Work to be completed
Copy out the records below exactly as they appear.

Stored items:
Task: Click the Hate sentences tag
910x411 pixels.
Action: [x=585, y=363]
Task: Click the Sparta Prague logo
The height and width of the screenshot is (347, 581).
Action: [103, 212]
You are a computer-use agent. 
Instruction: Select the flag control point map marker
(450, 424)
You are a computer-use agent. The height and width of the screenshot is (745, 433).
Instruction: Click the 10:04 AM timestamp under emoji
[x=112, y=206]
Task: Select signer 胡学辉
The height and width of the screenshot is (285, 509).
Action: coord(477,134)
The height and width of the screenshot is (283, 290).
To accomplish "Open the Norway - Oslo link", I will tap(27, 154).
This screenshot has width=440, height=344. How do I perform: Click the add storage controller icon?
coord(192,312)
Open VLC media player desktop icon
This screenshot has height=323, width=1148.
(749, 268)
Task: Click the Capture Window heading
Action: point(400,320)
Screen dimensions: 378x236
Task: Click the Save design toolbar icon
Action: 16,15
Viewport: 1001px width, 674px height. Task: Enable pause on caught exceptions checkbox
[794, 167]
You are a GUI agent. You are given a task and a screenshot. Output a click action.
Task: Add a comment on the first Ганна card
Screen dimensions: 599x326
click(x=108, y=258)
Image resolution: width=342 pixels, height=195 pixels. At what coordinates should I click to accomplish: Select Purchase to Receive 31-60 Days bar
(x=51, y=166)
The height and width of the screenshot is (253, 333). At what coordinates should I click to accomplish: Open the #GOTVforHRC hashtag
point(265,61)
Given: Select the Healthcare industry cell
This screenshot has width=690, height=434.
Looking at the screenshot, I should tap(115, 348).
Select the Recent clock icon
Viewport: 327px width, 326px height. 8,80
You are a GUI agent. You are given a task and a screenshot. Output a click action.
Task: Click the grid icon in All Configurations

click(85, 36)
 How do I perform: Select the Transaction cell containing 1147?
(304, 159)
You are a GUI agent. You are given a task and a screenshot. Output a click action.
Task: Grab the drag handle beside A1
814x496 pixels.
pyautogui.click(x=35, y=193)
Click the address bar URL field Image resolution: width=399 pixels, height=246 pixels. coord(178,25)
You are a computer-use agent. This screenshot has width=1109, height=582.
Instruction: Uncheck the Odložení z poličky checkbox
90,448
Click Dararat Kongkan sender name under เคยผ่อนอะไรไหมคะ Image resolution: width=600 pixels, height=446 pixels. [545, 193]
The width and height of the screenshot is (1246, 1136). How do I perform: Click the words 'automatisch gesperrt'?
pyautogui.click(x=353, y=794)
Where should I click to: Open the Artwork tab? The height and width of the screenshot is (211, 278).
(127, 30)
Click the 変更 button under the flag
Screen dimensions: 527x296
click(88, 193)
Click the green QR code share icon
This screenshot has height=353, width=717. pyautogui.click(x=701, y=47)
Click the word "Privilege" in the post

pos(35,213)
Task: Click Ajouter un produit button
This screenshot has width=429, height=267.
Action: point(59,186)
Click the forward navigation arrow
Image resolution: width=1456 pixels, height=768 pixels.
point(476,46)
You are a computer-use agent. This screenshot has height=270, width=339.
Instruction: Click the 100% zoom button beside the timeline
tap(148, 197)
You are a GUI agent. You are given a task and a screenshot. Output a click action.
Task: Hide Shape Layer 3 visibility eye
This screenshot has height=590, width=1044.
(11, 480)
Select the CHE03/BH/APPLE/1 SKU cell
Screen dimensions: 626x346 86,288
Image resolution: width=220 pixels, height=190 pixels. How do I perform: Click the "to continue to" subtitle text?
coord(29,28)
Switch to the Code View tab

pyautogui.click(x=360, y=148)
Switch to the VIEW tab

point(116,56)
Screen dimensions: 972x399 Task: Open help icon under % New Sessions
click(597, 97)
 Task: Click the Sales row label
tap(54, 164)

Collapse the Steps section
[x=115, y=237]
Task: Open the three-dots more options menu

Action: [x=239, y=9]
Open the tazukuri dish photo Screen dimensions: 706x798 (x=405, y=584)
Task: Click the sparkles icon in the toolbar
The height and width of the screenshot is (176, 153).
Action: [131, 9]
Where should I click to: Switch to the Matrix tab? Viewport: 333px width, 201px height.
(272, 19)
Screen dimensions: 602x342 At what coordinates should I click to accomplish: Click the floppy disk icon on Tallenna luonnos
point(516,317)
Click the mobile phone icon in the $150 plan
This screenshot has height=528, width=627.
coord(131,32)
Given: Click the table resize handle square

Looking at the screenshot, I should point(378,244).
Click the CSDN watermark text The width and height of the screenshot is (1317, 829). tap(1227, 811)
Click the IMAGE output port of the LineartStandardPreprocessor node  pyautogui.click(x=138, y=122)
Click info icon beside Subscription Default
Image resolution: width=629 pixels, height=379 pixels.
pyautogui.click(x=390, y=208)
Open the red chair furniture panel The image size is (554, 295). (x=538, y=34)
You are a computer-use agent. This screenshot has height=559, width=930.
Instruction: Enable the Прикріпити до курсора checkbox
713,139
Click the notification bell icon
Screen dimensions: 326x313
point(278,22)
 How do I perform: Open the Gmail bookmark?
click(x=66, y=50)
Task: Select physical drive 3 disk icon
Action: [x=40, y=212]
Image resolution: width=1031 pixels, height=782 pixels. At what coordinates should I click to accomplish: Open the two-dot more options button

Solution to the exercise
Task: Click the Hate sentences tag
910x411 pixels.
Action: [x=585, y=363]
Task: Click the Sparta Prague logo
The height and width of the screenshot is (347, 581).
Action: [103, 212]
You are a computer-use agent. 
Instruction: Select the flag control point map marker
(450, 424)
You are a computer-use agent. The height and width of the screenshot is (745, 433).
Instruction: Click the 10:04 AM timestamp under emoji
[x=112, y=206]
Task: Select signer 胡学辉
The height and width of the screenshot is (285, 509).
Action: coord(477,134)
The height and width of the screenshot is (283, 290).
To accomplish "Open the Norway - Oslo link", I will tap(27, 154).
This screenshot has width=440, height=344. How do I perform: Click the add storage controller icon?
coord(192,312)
Open VLC media player desktop icon
This screenshot has height=323, width=1148.
(749, 268)
Task: Click the Capture Window heading
Action: point(400,320)
Screen dimensions: 378x236
Task: Click the Save design toolbar icon
Action: 16,15
Viewport: 1001px width, 674px height. Task: Enable pause on caught exceptions checkbox
[794, 167]
You are a GUI agent. You are given a task and a screenshot. Output a click action.
Task: Add a comment on the first Ганна card
Screen dimensions: 599x326
click(x=108, y=258)
Image resolution: width=342 pixels, height=195 pixels. At what coordinates should I click to accomplish: Select Purchase to Receive 31-60 Days bar
(x=51, y=166)
The height and width of the screenshot is (253, 333). At what coordinates should I click to accomplish: Open the #GOTVforHRC hashtag
point(265,61)
Given: Select the Healthcare industry cell
This screenshot has width=690, height=434.
Looking at the screenshot, I should tap(115, 348).
Select the Recent clock icon
Viewport: 327px width, 326px height. 8,80
You are a GUI agent. You are given a task and a screenshot. Output a click action.
Task: Click the grid icon in All Configurations

click(85, 36)
 How do I perform: Select the Transaction cell containing 1147?
(304, 159)
You are a GUI agent. You are given a task and a screenshot. Output a click action.
Task: Grab the drag handle beside A1
814x496 pixels.
pyautogui.click(x=35, y=193)
Click the address bar URL field Image resolution: width=399 pixels, height=246 pixels. coord(178,25)
You are a computer-use agent. This screenshot has width=1109, height=582.
Instruction: Uncheck the Odložení z poličky checkbox
90,448
Click Dararat Kongkan sender name under เคยผ่อนอะไรไหมคะ Image resolution: width=600 pixels, height=446 pixels. [545, 193]
The width and height of the screenshot is (1246, 1136). How do I perform: Click the words 'automatisch gesperrt'?
pyautogui.click(x=353, y=794)
Where should I click to: Open the Artwork tab? The height and width of the screenshot is (211, 278).
(127, 30)
Click the 変更 button under the flag
Screen dimensions: 527x296
click(88, 193)
Click the green QR code share icon
This screenshot has height=353, width=717. pyautogui.click(x=701, y=47)
Click the word "Privilege" in the post

pos(35,213)
Task: Click Ajouter un produit button
This screenshot has width=429, height=267.
Action: point(59,186)
Click the forward navigation arrow
Image resolution: width=1456 pixels, height=768 pixels.
point(476,46)
You are a computer-use agent. This screenshot has height=270, width=339.
Instruction: Click the 100% zoom button beside the timeline
tap(148, 197)
You are a GUI agent. You are given a task and a screenshot. Output a click action.
Task: Hide Shape Layer 3 visibility eye
This screenshot has height=590, width=1044.
(11, 480)
Select the CHE03/BH/APPLE/1 SKU cell
Screen dimensions: 626x346 86,288
Image resolution: width=220 pixels, height=190 pixels. How do I perform: Click the "to continue to" subtitle text?
coord(29,28)
Switch to the Code View tab

pyautogui.click(x=360, y=148)
Switch to the VIEW tab

point(116,56)
Screen dimensions: 972x399 Task: Open help icon under % New Sessions
click(597, 97)
 Task: Click the Sales row label
tap(54, 164)

Collapse the Steps section
[x=115, y=237]
Task: Open the three-dots more options menu

Action: [x=239, y=9]
Open the tazukuri dish photo Screen dimensions: 706x798 (x=405, y=584)
Task: Click the sparkles icon in the toolbar
The height and width of the screenshot is (176, 153).
Action: [131, 9]
Where should I click to: Switch to the Matrix tab? Viewport: 333px width, 201px height.
(272, 19)
Screen dimensions: 602x342 At what coordinates should I click to accomplish: Click the floppy disk icon on Tallenna luonnos
point(516,317)
Click the mobile phone icon in the $150 plan
This screenshot has height=528, width=627.
coord(131,32)
Given: Click the table resize handle square

Looking at the screenshot, I should point(378,244).
Click the CSDN watermark text The width and height of the screenshot is (1317, 829). tap(1227, 811)
Click the IMAGE output port of the LineartStandardPreprocessor node  pyautogui.click(x=138, y=122)
Click info icon beside Subscription Default
Image resolution: width=629 pixels, height=379 pixels.
pyautogui.click(x=390, y=208)
Open the red chair furniture panel The image size is (554, 295). (x=538, y=34)
You are a computer-use agent. This screenshot has height=559, width=930.
Instruction: Enable the Прикріпити до курсора checkbox
713,139
Click the notification bell icon
Screen dimensions: 326x313
point(278,22)
 How do I perform: Open the Gmail bookmark?
click(x=66, y=50)
Task: Select physical drive 3 disk icon
Action: [x=40, y=212]
Image resolution: width=1031 pixels, height=782 pixels. At what coordinates should I click to accomplish: Open the two-dot more options button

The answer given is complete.